Para deixar o longa ainda mais interessante o diretor contou com atores renomados para dublagem, Phillip Seymor e Tony Colette dão vida a dupla protagonista lhes conferindo um aprofundamento cenico muito dificil de se ver em animação.
Mary and Max faz qualquer um sair do cinema pensando seriamente em escrever uma carta para o primeiro estranho que lhe cruzar o caminho.

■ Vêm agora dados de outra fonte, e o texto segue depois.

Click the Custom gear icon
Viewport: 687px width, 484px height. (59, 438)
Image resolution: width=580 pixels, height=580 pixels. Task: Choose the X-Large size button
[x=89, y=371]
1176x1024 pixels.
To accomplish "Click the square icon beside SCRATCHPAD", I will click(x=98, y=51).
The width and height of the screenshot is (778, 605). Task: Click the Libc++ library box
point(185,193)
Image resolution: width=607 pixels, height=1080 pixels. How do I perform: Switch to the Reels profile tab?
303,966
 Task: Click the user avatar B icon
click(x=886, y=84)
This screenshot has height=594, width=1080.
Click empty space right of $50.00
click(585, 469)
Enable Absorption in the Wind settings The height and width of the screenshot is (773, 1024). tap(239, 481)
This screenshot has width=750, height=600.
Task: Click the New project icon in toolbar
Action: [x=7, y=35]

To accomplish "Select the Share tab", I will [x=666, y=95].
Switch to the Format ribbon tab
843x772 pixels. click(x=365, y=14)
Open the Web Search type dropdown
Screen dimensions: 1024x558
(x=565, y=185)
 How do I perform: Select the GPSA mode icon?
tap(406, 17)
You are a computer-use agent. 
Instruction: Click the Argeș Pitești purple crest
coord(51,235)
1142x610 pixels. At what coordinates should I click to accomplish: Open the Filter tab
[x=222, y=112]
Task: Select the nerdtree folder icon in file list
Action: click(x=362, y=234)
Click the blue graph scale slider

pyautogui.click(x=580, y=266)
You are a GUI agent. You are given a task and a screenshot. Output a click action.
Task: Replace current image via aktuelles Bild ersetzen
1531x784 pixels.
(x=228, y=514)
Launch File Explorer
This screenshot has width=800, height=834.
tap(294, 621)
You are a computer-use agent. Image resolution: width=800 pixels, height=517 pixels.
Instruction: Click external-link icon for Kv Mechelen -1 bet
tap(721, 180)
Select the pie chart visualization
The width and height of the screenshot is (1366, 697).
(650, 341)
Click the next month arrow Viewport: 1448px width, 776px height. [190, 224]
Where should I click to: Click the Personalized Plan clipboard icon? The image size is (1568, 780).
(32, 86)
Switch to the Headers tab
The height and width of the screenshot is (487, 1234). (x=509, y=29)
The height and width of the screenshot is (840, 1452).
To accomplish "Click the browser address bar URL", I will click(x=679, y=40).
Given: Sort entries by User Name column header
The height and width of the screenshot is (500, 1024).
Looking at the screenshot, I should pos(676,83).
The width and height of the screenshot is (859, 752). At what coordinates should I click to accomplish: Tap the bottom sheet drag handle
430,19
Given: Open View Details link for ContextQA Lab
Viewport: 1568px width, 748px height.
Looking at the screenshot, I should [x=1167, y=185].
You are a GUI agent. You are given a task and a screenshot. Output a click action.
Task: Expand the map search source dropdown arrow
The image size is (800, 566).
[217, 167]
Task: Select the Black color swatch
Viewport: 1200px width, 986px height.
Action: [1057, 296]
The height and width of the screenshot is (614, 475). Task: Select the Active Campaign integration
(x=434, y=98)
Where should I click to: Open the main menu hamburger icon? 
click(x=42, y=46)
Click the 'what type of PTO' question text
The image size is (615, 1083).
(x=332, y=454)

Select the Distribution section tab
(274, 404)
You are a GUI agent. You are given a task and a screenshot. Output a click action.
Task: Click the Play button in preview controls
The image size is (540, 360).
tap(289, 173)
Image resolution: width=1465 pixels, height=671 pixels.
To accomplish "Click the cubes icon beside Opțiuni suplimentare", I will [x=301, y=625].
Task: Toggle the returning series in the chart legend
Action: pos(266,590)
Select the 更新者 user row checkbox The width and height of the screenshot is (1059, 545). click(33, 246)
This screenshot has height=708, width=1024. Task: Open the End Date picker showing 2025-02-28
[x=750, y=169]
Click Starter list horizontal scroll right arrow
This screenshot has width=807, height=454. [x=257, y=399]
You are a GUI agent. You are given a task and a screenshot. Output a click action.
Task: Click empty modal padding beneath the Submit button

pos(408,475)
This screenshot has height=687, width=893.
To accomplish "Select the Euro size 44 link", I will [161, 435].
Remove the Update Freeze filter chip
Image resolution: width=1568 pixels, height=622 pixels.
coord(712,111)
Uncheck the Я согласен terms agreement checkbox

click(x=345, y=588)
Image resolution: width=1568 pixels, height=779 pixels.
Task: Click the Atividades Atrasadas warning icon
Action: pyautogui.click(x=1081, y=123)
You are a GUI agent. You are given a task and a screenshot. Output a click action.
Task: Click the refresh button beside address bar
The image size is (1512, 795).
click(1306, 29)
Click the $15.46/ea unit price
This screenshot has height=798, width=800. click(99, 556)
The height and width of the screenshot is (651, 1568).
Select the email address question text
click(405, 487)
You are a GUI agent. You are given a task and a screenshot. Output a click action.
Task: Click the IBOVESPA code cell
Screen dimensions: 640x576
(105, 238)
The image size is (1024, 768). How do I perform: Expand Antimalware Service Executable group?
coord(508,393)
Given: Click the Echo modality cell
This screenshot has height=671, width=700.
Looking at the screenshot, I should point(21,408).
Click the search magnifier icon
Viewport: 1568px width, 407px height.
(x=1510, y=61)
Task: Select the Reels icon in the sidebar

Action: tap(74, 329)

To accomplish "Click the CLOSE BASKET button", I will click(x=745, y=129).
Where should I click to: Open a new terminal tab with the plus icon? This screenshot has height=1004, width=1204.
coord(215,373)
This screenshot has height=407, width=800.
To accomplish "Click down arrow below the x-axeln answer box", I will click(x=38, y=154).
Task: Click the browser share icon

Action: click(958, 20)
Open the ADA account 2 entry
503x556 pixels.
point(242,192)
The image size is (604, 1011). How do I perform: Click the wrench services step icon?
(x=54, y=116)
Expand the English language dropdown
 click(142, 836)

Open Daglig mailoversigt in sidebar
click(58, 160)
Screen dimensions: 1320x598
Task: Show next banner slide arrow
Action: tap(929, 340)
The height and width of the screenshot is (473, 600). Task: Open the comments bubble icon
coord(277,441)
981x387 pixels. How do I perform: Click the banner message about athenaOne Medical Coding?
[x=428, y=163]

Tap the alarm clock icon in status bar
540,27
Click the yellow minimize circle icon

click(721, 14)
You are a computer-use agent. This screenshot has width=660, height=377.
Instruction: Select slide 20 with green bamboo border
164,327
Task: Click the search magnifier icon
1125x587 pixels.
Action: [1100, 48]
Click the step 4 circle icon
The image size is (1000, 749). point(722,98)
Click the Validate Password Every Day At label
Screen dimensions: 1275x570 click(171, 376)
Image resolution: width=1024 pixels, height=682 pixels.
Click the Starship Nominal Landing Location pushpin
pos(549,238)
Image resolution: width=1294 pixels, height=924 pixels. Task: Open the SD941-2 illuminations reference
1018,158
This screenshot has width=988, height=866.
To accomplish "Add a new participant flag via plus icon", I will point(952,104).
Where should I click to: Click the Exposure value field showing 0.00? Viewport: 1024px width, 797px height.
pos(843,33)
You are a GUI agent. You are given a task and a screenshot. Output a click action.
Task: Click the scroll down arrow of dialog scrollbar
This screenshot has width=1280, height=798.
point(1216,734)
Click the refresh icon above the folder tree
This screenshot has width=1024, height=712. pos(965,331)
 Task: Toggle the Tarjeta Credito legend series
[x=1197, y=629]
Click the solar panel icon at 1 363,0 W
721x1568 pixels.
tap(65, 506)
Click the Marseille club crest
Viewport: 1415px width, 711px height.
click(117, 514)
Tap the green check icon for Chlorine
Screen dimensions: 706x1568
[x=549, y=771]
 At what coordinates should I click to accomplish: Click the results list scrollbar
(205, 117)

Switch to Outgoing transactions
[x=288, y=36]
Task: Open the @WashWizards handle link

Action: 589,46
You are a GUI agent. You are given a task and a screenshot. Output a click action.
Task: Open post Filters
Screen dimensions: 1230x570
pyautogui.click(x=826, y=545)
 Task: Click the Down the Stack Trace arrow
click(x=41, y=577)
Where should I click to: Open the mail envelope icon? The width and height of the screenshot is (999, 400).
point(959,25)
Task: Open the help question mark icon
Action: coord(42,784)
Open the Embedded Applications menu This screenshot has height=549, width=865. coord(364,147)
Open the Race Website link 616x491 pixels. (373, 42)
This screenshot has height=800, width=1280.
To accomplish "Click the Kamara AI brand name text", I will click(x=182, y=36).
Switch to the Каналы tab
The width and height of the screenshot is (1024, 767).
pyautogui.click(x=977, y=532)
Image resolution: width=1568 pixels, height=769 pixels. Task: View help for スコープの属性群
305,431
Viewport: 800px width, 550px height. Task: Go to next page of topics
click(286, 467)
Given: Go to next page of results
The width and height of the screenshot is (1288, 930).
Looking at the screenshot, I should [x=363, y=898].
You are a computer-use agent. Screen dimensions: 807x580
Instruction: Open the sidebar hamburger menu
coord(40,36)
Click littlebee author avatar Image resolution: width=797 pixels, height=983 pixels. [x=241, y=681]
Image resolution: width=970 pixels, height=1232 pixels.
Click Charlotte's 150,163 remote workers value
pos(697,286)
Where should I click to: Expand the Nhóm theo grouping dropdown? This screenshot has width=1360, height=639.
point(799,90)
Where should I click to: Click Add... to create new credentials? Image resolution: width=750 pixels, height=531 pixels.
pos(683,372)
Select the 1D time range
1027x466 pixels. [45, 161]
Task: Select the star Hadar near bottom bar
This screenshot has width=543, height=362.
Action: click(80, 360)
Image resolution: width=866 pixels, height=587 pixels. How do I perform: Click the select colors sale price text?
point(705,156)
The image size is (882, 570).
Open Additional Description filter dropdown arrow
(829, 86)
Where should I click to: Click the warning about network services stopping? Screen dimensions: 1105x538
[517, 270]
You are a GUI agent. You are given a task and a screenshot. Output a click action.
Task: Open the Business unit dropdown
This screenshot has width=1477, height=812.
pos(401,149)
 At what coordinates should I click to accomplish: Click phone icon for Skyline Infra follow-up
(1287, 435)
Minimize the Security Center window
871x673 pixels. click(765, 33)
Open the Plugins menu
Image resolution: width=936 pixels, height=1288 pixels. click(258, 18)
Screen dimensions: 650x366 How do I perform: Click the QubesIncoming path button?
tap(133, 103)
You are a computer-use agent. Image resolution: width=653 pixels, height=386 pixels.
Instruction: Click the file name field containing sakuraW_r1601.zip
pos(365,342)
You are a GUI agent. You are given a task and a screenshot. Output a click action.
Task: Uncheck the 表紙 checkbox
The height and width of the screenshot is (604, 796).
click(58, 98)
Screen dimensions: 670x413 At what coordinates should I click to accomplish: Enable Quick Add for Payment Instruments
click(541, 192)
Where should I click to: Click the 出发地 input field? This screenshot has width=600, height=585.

sábado, 7 de agosto de 2010

A Prova de Morte

Finalmente chega às telas brasileiras A Prova de Morte,filme de 2007 de Quentin Tarantino,que faz parte de um projeto maior, Grindihouse, entre o diretor americano e Robert Rodrigues. Os dois amigos prestam uma homenagem aos filmes de horror B da década de 70, cada um dirigiu uma parte e infelizmente estas foram lançadas como independentes uma da outra mundialmente,o que criou este hiato entre o filme de Rodrigues lançado no país faz tempo e o de Tarantino.
Em A Prova de Morte o diretor experimenta livremente sua linguagem cinematográfica,seus traços estão lá : o underground, os rincões norte-americanos,a cultura negra,o pop, a violencia, a ironia, a musica,os diálogos ácidos e banais,mas todos potencializados. A edição do longa,ao invés da agilidade pop de seus outros filmes, é cuidadosamente pensada para expandir o tempo,alargá-lo de tal forma que ficamos ansiosos e inquietos procurando onde entrará o sangue,a violencia. Tarantino sabe disso,ele brinca com nossas espectativas e quando a ação esperada acontece ela é rápida e impactante como se o fosse no momento real. Todos os enquadramentos e tempos são pensados como os movimentos de um predador a espreita de sua presa, ele dá-lhe tempo,sem pressa a cerca,se diverte com a situação. Somos colocados na posição de Stuntman Mike,papel de Kurt Russel, o serial killer que mata suas presas,sempre mulheres,com uma arma poderosa,seu carro envenenado.
A Prova de Morte é ,apesar deste jogo de captura, um filme extremamente rápido,quando nos damos conta ele já terminou e estamos contaminados pela adrenalina da caça. Um ótimo exercício cinematográfico de Tarantino,que assina também a direção de fotografia.